L’interno della casa era buio
illuminato solo da qualche candela, sulla destra si intravedeva un salotto
rischiarato dal bagliore del camino, sulla sinistra c’era una porta a vetri
chiusa e una scala che saliva al piano superiore.
- Torno subito, aspettami qui.
–
Si allontanò da me sparendo
nell’oscurità e io rimasi sola a fissarmi intorno, mi diressi verso il salotto,
gettai su una sedia la mia borsa e mi accostai al fuoco per riscaldarmi, avevo
le mani gelide. Dopo qualche minuto lui tornò e tra le mani reggeva degli abiti
asciutti.
- Cambiati o altrimenti ti
ammalerai! – disse con un espressione che non ammetteva obiezioni e lo seguii
davanti ad una porta di legno scuro che conduceva al bagno. Mi porse il fagotto
di abiti asciutti con un sorriso malizioso dipinto sulle labbra, mi fissava
insistentemente ma mi accorsi che non mi stava assolutamente guardando in
faccia.
- Vedo che sei cresciuta! –
affermò ammiccando e continuando a sorridere, io allora abbassai il capo e capii
a cosa lui alludesse. La pioggia aveva completamente bagnato la camicetta bianca
che portavo sotto il giubbotto, rendendola trasparente e aderente al mio seno.

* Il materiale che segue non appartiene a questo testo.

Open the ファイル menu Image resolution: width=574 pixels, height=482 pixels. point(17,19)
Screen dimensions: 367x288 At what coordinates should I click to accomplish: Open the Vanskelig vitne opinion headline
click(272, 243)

Arrossì e sbuffai furiosa.
- E io vedo che tu non sei
cambiato per nulla! – esclamai entrando nel bagno e chiudendogli la porta in
faccia, lo sentii ridacchiare mentre si allontanava e alla fine sorrisi anche
io.
Il bagno era un rettangolo
luminoso dove prevalevano i colori bianco e borgogna, semplice ma lussuoso.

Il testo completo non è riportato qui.